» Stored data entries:

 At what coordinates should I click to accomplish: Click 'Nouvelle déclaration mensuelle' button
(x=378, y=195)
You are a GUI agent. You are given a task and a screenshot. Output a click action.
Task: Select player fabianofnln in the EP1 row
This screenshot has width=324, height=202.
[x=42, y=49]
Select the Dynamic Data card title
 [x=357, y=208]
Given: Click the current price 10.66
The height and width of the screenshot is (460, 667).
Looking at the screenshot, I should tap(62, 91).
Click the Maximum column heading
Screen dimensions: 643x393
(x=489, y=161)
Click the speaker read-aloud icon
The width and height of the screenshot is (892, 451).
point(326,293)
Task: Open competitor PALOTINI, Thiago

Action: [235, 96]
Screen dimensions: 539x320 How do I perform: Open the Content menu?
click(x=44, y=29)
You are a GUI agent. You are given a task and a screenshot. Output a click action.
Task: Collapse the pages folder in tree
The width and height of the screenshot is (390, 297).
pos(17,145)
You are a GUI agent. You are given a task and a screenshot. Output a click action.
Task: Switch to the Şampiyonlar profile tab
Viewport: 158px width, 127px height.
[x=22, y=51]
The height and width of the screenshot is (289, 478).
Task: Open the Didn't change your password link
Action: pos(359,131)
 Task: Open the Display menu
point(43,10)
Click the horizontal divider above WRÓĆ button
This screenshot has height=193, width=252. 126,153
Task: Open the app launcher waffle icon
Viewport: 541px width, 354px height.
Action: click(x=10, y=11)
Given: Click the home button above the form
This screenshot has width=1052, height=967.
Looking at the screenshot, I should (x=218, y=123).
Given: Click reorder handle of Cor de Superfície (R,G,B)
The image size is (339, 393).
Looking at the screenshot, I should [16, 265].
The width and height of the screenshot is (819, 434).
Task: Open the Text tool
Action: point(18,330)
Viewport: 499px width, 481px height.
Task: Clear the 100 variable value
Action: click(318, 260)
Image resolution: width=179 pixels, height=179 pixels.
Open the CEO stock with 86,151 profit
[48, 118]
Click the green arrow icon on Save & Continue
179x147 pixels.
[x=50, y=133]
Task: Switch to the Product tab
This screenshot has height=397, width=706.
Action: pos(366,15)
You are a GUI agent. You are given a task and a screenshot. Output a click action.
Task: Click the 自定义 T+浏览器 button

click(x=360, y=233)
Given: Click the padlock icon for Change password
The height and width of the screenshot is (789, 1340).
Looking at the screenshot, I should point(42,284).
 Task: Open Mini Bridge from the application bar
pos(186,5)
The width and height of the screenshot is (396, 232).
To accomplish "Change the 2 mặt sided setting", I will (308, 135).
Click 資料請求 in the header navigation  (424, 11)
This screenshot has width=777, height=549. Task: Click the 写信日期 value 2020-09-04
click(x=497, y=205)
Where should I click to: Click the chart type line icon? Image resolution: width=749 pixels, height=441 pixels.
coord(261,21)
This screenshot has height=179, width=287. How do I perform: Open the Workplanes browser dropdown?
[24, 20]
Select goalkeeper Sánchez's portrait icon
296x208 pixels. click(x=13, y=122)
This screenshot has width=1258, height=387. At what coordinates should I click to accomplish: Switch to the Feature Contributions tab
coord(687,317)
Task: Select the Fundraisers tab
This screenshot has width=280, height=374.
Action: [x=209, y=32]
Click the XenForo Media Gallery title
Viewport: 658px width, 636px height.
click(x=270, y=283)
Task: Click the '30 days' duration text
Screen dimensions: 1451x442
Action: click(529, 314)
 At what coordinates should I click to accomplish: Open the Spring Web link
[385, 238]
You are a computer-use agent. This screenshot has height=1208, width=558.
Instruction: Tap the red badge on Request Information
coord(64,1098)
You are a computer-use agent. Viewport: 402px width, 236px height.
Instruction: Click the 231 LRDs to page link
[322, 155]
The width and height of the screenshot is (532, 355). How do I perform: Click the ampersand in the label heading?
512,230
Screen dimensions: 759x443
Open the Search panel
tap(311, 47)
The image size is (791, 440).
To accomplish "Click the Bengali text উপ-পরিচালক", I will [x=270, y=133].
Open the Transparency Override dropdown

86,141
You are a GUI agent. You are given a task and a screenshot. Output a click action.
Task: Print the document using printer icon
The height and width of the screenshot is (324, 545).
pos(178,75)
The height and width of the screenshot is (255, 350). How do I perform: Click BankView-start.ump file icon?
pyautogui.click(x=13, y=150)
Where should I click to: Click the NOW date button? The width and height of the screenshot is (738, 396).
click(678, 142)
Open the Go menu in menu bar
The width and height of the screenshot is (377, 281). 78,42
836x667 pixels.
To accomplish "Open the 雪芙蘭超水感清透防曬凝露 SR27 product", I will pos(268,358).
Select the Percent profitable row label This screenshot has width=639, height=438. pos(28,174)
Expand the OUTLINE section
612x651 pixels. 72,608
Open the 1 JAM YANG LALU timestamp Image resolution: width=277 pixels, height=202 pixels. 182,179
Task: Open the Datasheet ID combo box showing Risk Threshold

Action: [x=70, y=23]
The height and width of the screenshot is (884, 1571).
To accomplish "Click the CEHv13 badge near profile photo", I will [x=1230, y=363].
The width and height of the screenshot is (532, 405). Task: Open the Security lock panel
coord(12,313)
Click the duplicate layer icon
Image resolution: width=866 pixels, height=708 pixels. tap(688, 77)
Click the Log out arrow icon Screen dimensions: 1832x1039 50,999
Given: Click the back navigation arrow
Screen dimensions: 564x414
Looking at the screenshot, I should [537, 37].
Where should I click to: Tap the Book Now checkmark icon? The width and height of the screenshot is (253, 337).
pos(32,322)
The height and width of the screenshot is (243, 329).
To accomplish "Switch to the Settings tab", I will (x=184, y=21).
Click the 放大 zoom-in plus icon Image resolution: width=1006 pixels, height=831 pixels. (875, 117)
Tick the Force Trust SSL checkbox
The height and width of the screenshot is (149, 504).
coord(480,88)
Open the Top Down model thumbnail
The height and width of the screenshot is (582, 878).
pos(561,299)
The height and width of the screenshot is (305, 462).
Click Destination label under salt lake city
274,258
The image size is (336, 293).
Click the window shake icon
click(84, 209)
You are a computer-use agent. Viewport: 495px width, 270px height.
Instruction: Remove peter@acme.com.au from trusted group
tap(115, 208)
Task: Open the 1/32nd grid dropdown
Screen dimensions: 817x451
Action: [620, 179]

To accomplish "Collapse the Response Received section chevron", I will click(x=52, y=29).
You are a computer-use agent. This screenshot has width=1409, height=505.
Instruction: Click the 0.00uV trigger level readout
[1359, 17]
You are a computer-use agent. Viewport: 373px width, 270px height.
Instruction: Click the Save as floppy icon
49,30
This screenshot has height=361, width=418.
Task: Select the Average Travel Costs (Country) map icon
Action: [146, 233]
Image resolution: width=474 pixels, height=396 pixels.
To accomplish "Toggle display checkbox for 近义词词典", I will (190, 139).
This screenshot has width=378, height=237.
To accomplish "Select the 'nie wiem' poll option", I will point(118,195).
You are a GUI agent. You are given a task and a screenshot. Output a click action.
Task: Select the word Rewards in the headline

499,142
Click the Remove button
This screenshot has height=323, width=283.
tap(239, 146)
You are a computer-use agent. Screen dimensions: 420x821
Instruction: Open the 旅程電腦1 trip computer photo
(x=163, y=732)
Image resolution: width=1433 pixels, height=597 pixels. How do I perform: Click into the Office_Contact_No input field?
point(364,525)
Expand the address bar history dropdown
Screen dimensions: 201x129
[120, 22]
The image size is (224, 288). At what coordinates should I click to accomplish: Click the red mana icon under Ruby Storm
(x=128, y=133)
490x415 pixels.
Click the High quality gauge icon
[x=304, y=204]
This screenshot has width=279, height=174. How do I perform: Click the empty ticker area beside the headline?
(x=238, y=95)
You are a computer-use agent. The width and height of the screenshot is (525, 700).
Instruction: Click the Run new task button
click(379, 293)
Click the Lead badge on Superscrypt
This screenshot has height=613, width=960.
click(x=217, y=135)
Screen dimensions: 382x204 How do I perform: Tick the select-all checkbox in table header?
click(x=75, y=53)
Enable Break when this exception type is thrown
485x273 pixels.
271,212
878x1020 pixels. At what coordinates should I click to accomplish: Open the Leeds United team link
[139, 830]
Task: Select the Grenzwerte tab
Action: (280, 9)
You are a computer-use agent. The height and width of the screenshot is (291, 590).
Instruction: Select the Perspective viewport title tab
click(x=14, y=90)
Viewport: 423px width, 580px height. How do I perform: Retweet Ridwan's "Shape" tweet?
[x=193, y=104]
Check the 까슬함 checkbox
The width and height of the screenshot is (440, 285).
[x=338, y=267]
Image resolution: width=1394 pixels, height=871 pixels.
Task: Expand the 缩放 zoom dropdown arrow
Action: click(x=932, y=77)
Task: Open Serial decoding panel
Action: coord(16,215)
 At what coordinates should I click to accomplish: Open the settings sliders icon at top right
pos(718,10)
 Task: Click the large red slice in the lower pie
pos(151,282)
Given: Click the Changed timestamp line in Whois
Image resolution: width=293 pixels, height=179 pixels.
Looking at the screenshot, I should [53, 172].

» Your task:
Every line above with the string "timestamp" in it should be copied into the answer.

» Response to this exercise:
Open the 1 JAM YANG LALU timestamp Image resolution: width=277 pixels, height=202 pixels. 182,179
Given: Click the Changed timestamp line in Whois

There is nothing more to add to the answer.